Consistent with prior studies, gosuranemab did appear to engage its target, because N-terminal tau fragments dropped in the cerebrospinal fluid of those in the treatment groups. However, the antibody had no effect on tau accumulation as measured by tau-PET scans over 78 weeks.

Biogen terminated the trial, which was previously slated to include a long-term extension. The company also announced that it would discontinue clinical development of gosuranemab.—Jessica Shugart


  1. In our view, for a tau antibody to work, there are four major hurdles to overcome:

    (i) the blood-brain barrier, given that only an estimated 0.1 percent of peripherally administered therapeutic antibodies enter the brain;

    (ii) the plasma membrane of neurons bearing pathological tau;

    (iii) engagement of an antibody with intraneuronal tau; and

    (iv) clearance of pathological tau (with which the therapeutic antibody has engaged), e.g., via the proteasomal or lysosomal route.

    Evidently, the question is which species of tau to target. This is reflected by the field (uniformly) shifting from phospho- to N-terminal to mid-domain antibodies. Another question is whether (as the above would suggest) intra- rather than extracellular tau should be targeted. We believe that intraneuronal tau should be the target for three reasons: Firstly, extracellular tau is not easily accessible, as it may either be contained in exosomes and other extracellular vesicles, or it may be confined within the synaptic space or shielded by extracellular matrix. Secondly, by the time a treatment is given, tau may already have spread quite significantly. Thirdly, secreted tau is likely truncated and the epitopes of antibody therapeutics are potentially lost. So even when one assumes that tau is spreading via extracellular routes, most of the pathogenic process has become cell-autonomous by the time of diagnosis or better treatment and hence, intraneuronal tau should be preferentially targeted.

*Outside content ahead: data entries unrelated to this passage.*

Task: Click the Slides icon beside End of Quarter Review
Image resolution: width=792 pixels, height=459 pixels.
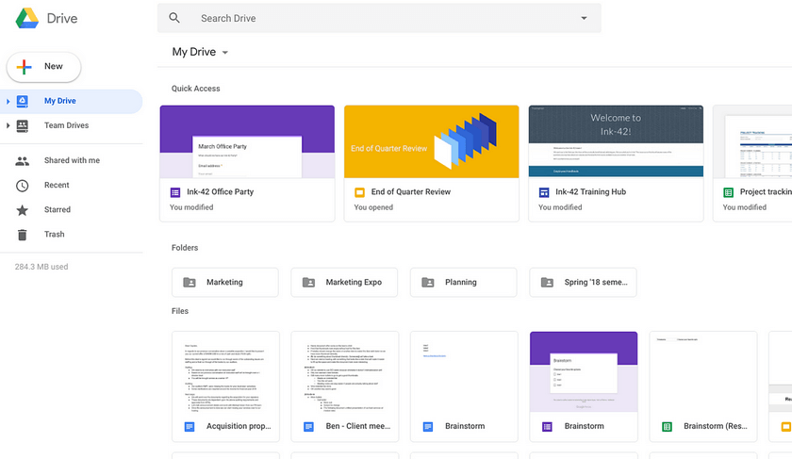Action: (x=359, y=192)
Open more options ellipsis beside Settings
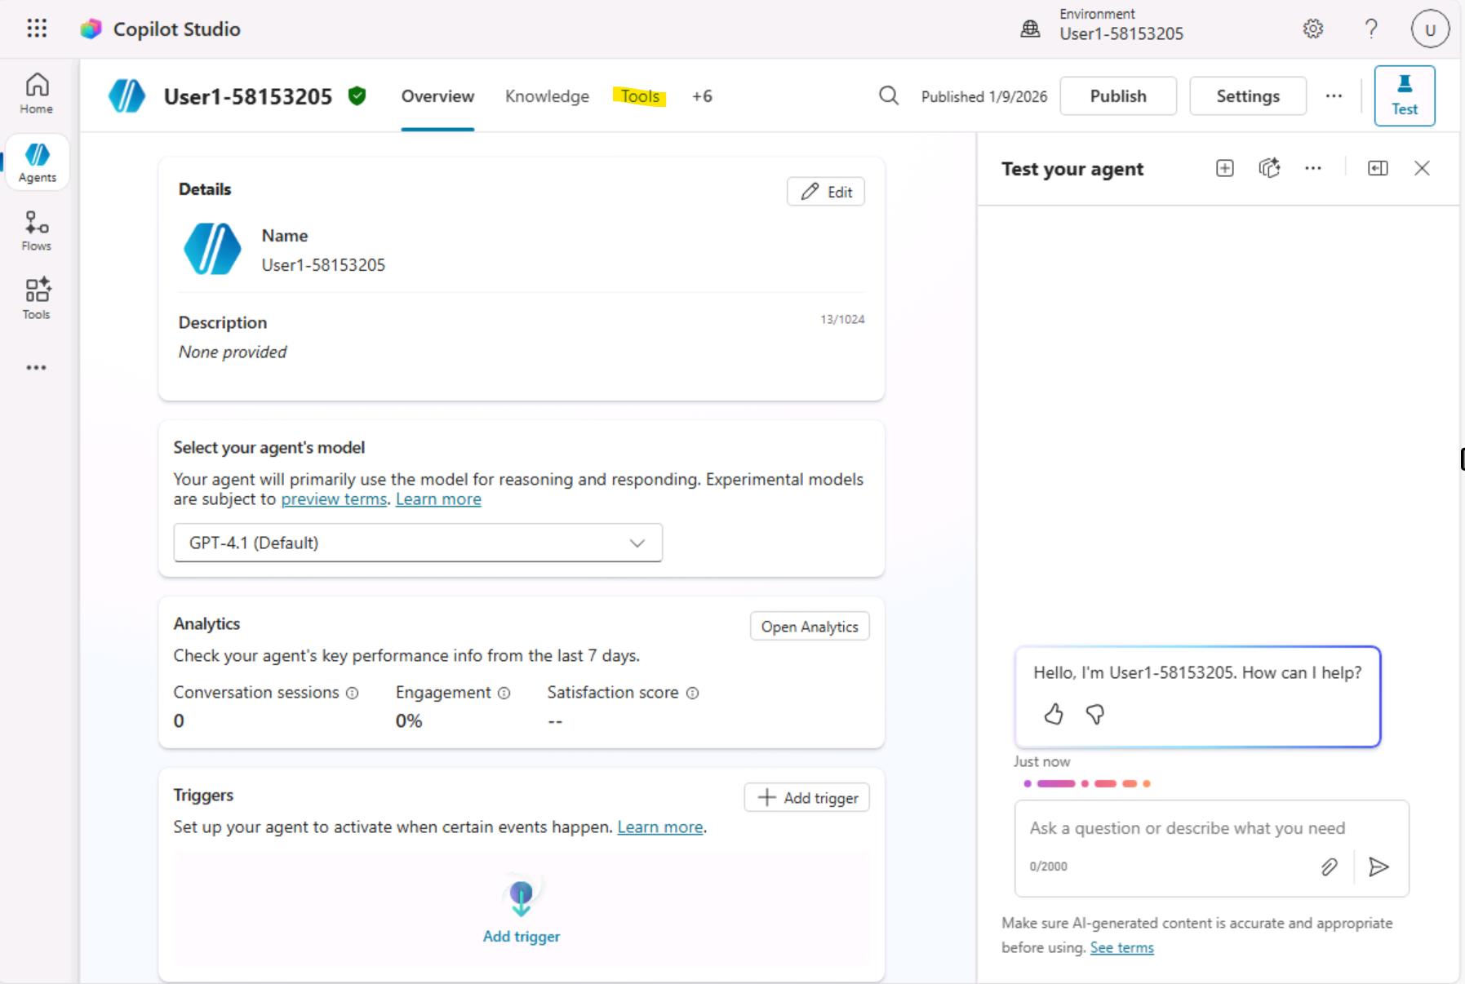Viewport: 1465px width, 984px height. [x=1334, y=96]
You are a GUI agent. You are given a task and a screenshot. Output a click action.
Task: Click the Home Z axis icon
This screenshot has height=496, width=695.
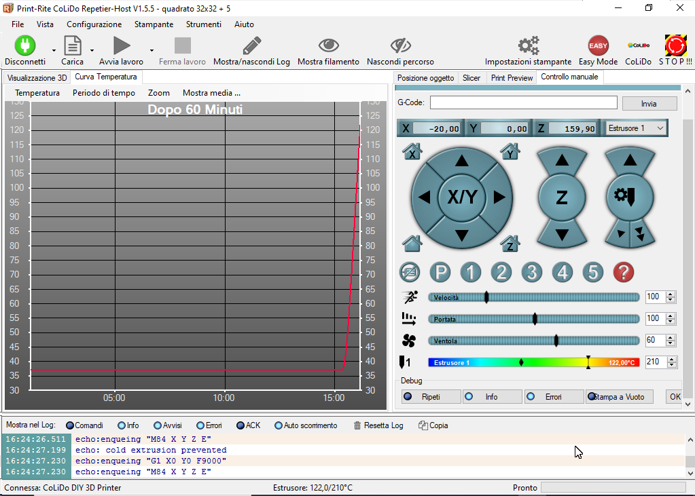[510, 242]
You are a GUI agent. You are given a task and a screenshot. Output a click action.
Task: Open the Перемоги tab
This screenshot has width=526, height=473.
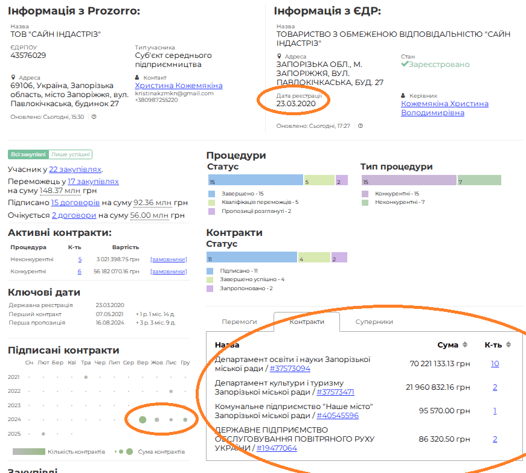(239, 322)
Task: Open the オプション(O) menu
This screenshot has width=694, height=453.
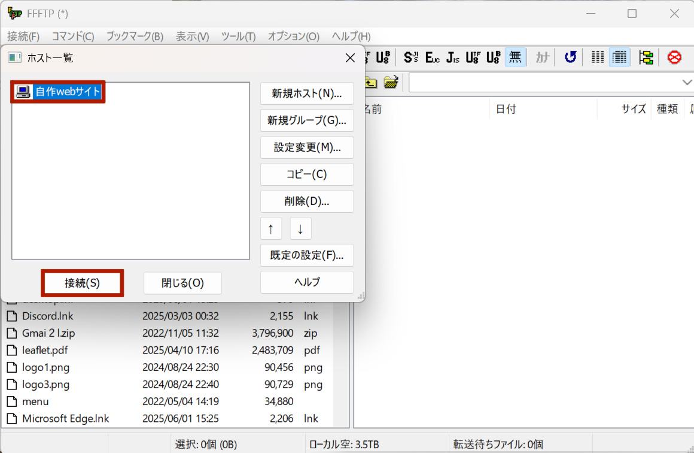Action: point(293,37)
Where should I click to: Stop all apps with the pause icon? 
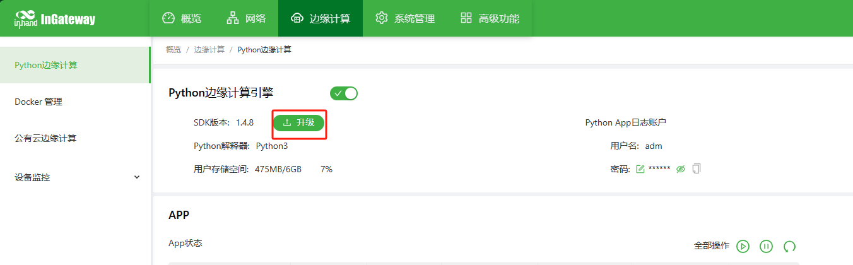pos(766,246)
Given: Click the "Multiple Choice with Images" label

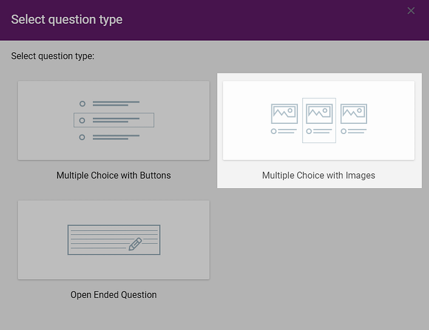Looking at the screenshot, I should tap(319, 175).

    To overcome hurdles (i) and (ii) we are advocating techniques such as therapeutic ultrasound as shown by us and others (references).


    . A comparative study of the effects of Aducanumab and scanning ultrasound on amyloid plaques and behavior in the APP23 mouse model of Alzheimer disease. Alzheimers Res Ther. 2021 Apr 9;13(1):76. PubMed.

    . Ultrasound-mediated blood-brain barrier opening enhances delivery of therapeutically relevant formats of a tau-specific antibody. Sci Rep. 2019 Jun 25;9(1):9255. PubMed.

    . Combined effects of scanning ultrasound and a tau-specific single chain antibody in a tau transgenic mouse model. Brain. 2017 Mar 4; PubMed.

    . Antibodies targeted to the brain with image-guided focused ultrasound reduces amyloid-beta plaque load in the TgCRND8 mouse model of Alzheimer's disease. PLoS One. 2010;5(5):e10549. PubMed.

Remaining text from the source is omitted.